Lucas Resck
Large Language Models (LLMs) represent the state-of-the-art in various natural language processing tasks. However, a comprehensive understanding of the reasoning behind LLM decisions remains unsolved. One existing explanation approach is through Natural Language Explanations (NLEs) wherein the model generates free-text justifications for its outputs. While these explanations may appear textually coherent, they often lack faithfulness, meaning they might not truly reflect the model's internal decision-making process. Furthermore, most research on explaining language models concentrates on the English language, limiting their applicability across languages, particularly those with low resources.

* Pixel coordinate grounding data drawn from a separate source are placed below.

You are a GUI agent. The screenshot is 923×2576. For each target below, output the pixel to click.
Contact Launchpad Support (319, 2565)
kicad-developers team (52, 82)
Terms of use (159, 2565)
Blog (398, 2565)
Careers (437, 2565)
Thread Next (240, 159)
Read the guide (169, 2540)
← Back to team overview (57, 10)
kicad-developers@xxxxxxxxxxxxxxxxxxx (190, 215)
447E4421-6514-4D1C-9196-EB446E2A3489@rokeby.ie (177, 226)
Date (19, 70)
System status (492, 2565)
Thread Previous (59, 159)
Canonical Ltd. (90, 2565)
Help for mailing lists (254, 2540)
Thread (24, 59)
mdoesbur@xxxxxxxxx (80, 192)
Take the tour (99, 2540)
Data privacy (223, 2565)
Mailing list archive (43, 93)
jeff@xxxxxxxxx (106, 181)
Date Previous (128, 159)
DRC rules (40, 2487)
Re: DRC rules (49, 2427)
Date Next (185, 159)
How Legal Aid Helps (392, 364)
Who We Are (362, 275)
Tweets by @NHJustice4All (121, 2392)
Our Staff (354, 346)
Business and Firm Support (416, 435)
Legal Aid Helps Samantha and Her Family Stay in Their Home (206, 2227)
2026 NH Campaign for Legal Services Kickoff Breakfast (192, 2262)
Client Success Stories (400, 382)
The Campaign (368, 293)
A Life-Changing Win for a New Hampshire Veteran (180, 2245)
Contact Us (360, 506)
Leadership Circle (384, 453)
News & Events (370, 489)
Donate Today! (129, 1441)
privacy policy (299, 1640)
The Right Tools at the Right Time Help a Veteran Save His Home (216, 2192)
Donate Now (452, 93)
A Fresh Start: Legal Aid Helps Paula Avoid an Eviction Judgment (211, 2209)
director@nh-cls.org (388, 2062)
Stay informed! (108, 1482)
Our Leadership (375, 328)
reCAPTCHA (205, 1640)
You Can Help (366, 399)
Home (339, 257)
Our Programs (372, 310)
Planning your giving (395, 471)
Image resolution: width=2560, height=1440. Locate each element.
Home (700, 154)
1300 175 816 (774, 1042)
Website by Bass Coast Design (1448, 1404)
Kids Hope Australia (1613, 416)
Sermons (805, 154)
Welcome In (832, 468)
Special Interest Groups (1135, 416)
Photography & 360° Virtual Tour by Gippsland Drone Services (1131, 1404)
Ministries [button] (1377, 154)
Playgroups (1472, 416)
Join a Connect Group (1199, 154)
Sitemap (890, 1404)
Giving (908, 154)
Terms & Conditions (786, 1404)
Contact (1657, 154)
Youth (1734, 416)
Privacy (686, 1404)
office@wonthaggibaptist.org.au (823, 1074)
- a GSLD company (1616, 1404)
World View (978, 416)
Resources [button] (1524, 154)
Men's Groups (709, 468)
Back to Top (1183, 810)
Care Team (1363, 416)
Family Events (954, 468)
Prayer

This PhD project aims to investigate methods for guaranteeing the faithfulness of NLE generation in LLMs. We envision several promising approaches for achieving this goal, including:
- Intervention at the model's activation level during inference to guide the explanation generation towards a more faithful direction.
- Task arithmetic, involving interventions at the model weight space through operations between weights of different models to "add" faithfulness to the model's original task.
- Development of parameter-efficient fine-tuning procedures specifically aimed at ensuring faithful explanation generation.
- Optimization of prompts to elicit more faithful NLEs.
- Imposition of probability constraints to encourage the generation of explanations that maintain a high probability of the original text when appended to the initial prompt.
- The latter two approaches are particularly interesting in scenarios where direct access to the model's weights or internal activations is restricted, such as with proprietary models accessible only through APIs.
The project also aims to investigate and address the applicability of NLEs and faithful-ensuring methods across different languages. Faithful explanations can better identify model weaknesses in low-resource language scenarios and facilitate cross-lingual knowledge transfer. However, for LLM explainability methods to be really useful, they themselves need to be broadly applicable across languages. Current research in model explainability, however, is heavily focused on English. We envision extending the previous faithful-ensuring approaches to the cross-lingual scenario. For instance, task arithmetic has already been demonstrated to effectively transfer knowledge across languages. Ensuring that methods are developed, evaluated, and applicable beyond English is an essential step toward cross-lingual explainability.